Says corrective action must be taken immediately, or work should be privatized

HARRISBURG (Feb. 10, 2011) – Auditor General Jack Wagner said today that his auditors found so many errors in the State Tax Equalization Board’s revised property market values for 2008 that it has raised questions about the accuracy of the 2009 report and the coming 2010 property report, which is scheduled for release in July.

Property market values certified by STEB are used by the Department of Education and other state agencies to calculate and distribute over $9 billion in state aid to school districts, local libraries, volunteer firefighter relief associations, community colleges and other programs.

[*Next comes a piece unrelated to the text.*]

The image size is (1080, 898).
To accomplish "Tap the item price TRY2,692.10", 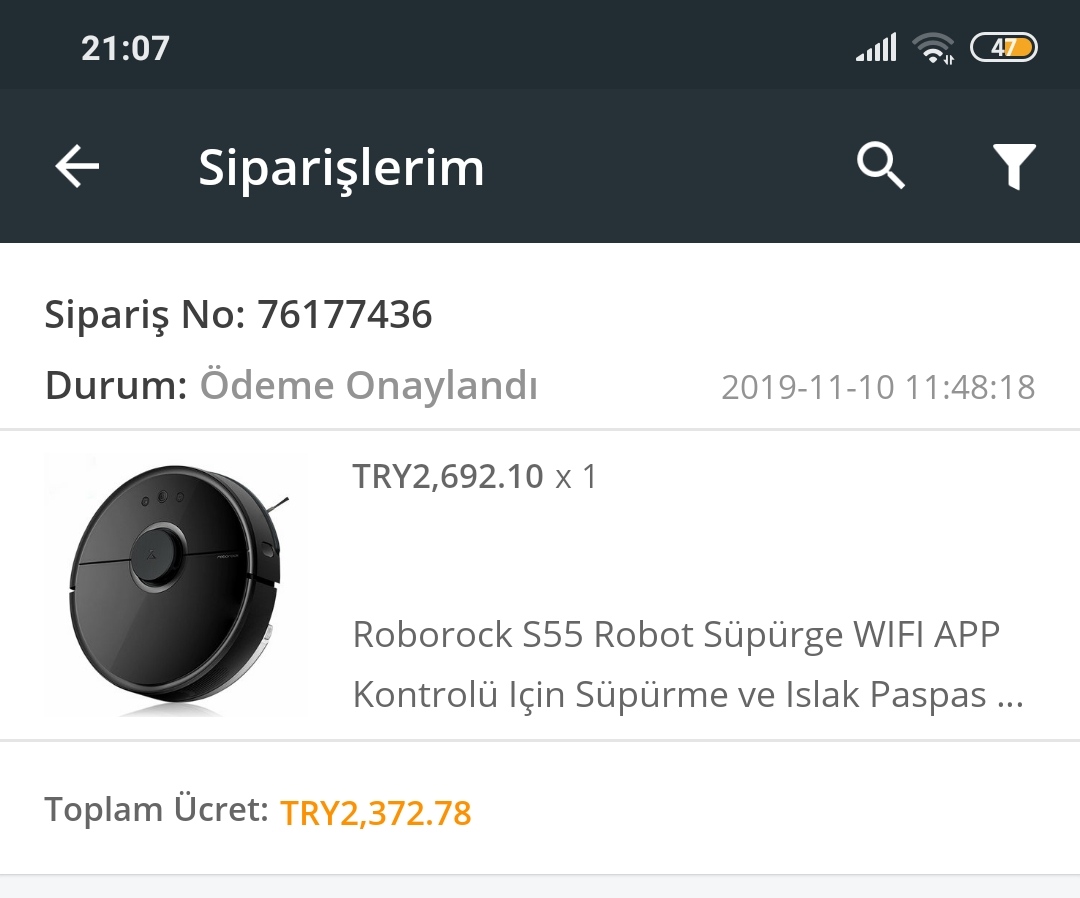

STEB, which was established in 1947 to balance disparities in county property market values, revised 2008 property market values in 424 of Pennsylvania’s 501 school districts after widespread complaints about sudden fluctuations between 2007 and 2008 market values. However, Wagner said, his auditors found a 65-percent error rate in a review of records from 70 municipalities. Among the significant errors found in the 70 sampled municipalities were:

  • Market value calculations for 15 municipalities used incorrect property sales ratios;
  • 21 municipalities were credited with sales of properties that did not exist, resulting in inaccurate market values; and
  • Sales ratio worksheets for 19 municipalities contained multiple errors that contributed to incorrect market values.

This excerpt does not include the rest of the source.